First Behavioral Measurement of Growth Mindset
San Francisco, CA (PRWEB) December 06, 2016 -- Jo Boaler (Stanford professor, youcubed founder, and regular contributor to The Atlantic) and Coram Bryant and Jacob Klein of instructional math games company Motion Math today released a white paper detailing the first behavior measurement of students’ growth mindset – the powerful belief that effort can improve ability.
Personalized learning has mostly focused on altering the pace, difficulty, and style of digital educational content. The study introduces a new form of personalized learning – personalized mindset coaching – which, in contrast, impacts student beliefs and motivations for learning. The experiment involved over 5000 elementary students playing the addition game Hungry Fish. An subset of students was given digital coaching messages about the principles of growth mindset before play and during crucial moments of success, failure, and difficulty selection. The study found that this coaching measurably improved challenge-seeking and persistence, behaviors that reflect a growth mindset and that are crucial for life-long learning.
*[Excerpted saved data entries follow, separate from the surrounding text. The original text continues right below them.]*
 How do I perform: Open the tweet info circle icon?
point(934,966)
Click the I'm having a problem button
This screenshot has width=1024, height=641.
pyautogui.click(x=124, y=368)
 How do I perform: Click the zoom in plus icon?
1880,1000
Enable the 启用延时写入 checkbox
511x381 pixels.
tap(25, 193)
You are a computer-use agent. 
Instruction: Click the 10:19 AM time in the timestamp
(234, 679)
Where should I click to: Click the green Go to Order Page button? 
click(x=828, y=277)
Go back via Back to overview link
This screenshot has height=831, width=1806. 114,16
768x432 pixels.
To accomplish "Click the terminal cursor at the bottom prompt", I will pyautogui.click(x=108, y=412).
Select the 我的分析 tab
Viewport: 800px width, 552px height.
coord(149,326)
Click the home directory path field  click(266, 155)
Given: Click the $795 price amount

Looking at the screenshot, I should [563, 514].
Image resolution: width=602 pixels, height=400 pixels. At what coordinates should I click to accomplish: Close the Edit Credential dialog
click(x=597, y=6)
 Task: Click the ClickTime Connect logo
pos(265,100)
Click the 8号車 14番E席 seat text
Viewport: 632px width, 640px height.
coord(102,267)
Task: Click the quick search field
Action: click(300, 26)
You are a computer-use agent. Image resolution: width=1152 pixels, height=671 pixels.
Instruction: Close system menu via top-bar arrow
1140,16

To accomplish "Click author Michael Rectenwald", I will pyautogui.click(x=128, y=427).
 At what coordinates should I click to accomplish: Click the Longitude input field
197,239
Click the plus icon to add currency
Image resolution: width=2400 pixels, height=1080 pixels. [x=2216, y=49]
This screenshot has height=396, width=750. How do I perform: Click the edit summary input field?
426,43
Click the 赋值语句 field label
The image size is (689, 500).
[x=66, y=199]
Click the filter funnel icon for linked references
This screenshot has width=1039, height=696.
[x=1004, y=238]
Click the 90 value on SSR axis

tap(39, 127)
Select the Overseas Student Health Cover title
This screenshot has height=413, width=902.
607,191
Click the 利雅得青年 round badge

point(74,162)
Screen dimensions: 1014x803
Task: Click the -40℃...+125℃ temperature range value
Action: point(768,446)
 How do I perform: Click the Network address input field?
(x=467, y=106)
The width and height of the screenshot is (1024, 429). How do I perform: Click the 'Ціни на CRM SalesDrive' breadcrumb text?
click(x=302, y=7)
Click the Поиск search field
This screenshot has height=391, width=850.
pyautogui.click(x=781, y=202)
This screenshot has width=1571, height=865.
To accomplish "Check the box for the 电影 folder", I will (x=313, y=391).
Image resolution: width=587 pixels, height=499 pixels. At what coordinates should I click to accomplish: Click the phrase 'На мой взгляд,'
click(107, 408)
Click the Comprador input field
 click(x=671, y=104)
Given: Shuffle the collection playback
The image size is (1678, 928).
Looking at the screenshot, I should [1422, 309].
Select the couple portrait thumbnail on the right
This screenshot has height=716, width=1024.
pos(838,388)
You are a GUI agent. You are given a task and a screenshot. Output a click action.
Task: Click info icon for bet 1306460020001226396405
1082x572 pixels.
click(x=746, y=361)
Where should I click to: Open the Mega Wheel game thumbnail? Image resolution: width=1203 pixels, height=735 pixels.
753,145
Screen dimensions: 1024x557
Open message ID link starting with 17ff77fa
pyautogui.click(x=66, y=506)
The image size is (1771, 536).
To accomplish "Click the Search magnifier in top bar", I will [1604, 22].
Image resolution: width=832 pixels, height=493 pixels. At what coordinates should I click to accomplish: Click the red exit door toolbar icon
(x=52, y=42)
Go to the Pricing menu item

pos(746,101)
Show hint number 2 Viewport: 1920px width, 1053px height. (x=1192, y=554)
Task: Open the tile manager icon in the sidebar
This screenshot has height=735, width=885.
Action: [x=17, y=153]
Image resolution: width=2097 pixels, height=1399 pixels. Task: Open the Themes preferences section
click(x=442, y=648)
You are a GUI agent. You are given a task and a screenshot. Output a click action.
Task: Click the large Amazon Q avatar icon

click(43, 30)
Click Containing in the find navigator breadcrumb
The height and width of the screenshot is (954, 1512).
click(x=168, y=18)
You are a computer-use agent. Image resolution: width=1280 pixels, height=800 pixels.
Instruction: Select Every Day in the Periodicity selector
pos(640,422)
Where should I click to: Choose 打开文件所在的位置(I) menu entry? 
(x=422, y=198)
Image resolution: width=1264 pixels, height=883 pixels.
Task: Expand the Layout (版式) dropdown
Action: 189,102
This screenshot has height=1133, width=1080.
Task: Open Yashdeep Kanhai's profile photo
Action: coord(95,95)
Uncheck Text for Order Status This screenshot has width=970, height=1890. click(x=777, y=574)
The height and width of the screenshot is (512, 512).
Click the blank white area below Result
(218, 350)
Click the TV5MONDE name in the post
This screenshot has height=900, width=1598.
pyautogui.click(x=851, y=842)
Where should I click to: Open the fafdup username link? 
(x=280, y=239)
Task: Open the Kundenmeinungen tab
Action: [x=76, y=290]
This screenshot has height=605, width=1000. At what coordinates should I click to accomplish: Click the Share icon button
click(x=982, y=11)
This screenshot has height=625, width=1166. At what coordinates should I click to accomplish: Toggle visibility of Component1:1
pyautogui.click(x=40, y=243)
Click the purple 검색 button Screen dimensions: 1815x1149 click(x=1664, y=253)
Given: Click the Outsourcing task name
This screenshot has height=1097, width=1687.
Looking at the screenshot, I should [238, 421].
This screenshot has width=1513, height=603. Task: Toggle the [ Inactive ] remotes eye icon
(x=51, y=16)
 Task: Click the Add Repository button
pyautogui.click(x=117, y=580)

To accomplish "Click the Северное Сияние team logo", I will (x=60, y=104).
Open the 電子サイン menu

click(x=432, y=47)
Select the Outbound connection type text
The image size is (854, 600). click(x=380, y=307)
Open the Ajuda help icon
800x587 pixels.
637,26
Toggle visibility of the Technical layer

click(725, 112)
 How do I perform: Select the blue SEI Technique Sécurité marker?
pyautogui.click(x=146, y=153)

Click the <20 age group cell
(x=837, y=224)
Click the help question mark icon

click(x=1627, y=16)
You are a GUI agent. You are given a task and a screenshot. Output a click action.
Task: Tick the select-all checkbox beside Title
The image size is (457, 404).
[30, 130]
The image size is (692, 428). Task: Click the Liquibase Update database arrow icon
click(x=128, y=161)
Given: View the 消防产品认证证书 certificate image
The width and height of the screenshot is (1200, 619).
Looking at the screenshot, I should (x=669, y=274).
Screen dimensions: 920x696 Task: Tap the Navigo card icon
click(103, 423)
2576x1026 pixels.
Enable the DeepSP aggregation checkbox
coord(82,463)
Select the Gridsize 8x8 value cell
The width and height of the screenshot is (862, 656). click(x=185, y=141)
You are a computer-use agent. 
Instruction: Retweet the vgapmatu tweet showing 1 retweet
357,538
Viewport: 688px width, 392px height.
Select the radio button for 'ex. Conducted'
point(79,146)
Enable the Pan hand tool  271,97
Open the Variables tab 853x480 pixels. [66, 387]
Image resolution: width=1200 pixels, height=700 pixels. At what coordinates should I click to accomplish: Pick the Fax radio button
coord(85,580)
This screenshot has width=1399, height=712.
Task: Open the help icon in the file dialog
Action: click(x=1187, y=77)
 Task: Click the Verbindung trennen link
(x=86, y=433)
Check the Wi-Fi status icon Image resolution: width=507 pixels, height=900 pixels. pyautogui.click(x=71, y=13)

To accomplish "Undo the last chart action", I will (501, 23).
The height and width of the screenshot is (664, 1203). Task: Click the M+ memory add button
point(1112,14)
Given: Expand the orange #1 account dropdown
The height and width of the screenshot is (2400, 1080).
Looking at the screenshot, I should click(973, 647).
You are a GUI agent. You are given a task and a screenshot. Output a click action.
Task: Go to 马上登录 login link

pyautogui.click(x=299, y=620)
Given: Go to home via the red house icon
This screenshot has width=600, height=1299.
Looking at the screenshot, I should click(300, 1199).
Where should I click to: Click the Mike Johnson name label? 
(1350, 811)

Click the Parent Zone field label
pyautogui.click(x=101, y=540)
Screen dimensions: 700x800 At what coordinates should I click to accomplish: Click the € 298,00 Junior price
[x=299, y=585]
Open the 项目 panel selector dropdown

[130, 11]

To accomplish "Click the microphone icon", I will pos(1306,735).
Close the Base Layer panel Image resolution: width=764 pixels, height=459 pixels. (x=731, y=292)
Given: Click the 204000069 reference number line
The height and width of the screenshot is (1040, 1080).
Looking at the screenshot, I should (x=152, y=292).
The experiment centers on elementary math, because fixed mindsets are widespread and pernicious among math learners. However, mindset coaching has a broad potential impact, because it targets deep factors of learner psychology relevant for any age of learner for any subject matter. The paper describes future research work and a vision for how personalized coaching can help digital learning reach its full potential. The white paper is available at http://www.youcubed.org/motion-math-paper/ and full details are at http://www.motionmathgames.com/mindsetexperiment.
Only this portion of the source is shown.